Certains économistes considèrent le protectionnisme éducateur comme insuffisant pour expliquer le développement de certains Etats qui l'ont pratiqué, ou même que ce protectionnisme a été nocif pour ces pays. Ainsi, l'impact du protectionnisme éducateur sur la croissance aux États-Unis au XIXe siècle aurait été négatif[7]. La croissance du pays était alors tirée principalement par une accumulation de capital dans un nombre restreint de secteurs qui produisaient des biens non échangeables internationalement (comme le secteur du bâtiment ou des chemins de fer)[8]. Pour Douglas Irwin, le protectionnisme a été nuisible à la croissance nord-américaine en ce qu'elle a augmenté le prix des équipements importables nécessaires au développement (machines-outils, engins à vapeur) ; les droits de douane, parmi les plus élevés de la planète à l'économie, ont compris l'investissement étranger sur le sol américain et réduit l'accumulation du capital.
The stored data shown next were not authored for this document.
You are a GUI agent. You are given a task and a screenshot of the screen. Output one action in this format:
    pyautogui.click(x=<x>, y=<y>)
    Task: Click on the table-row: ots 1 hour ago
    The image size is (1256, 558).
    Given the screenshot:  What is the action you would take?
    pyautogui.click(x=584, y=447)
Or, selon Bradford DeLong, « les effets nocifs des droits de douane sur l'investissement étaient extrêmement importants pour la croissance du XIXe siècle. Sur le long terme, une réduction de la part de l'investissement réel dans le produit national de 2 à 4 % entraine une réduction du ratio capital-produit de 10 à 20 % – et une réduction de la productivité et du salaire réel de 5 % ou plus »[8].
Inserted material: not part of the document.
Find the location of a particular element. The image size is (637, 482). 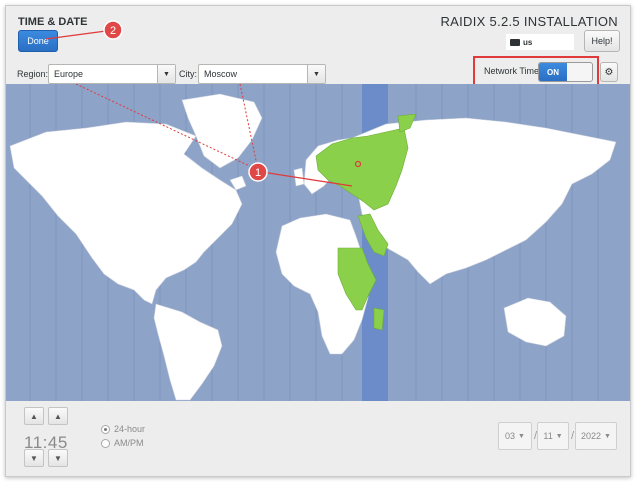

Les économistes remarquent une relative rareté de phénomènes de croissance de secteurs particuliers dus à une politique de protectionnisme éducateur. Le cas de la Turquie des années 1960 est ainsi remarquable : le gouvernement turc décide une mise en place de politique d'industrialisation par substitution aux importations pour de nombreuses industries (outillages non électriques, papier) et vote des droits de douane élevés dans certaines branches. La logique du protectionnisme éducateur aurait voulu qu'une croissance rapide de la productivité relative de ces industries à l'abri de la concurrence internationale émerge, ce qui ne fut pas le cas. Les économistes Krueger et Tuncer concluent pour leur part qu'« il n'y a pas eu de tendance systématique à la croissance plus forte du ratio output/input pour les industries ou les firmes protégées que pour les industries ou les firmes non protégées »[9].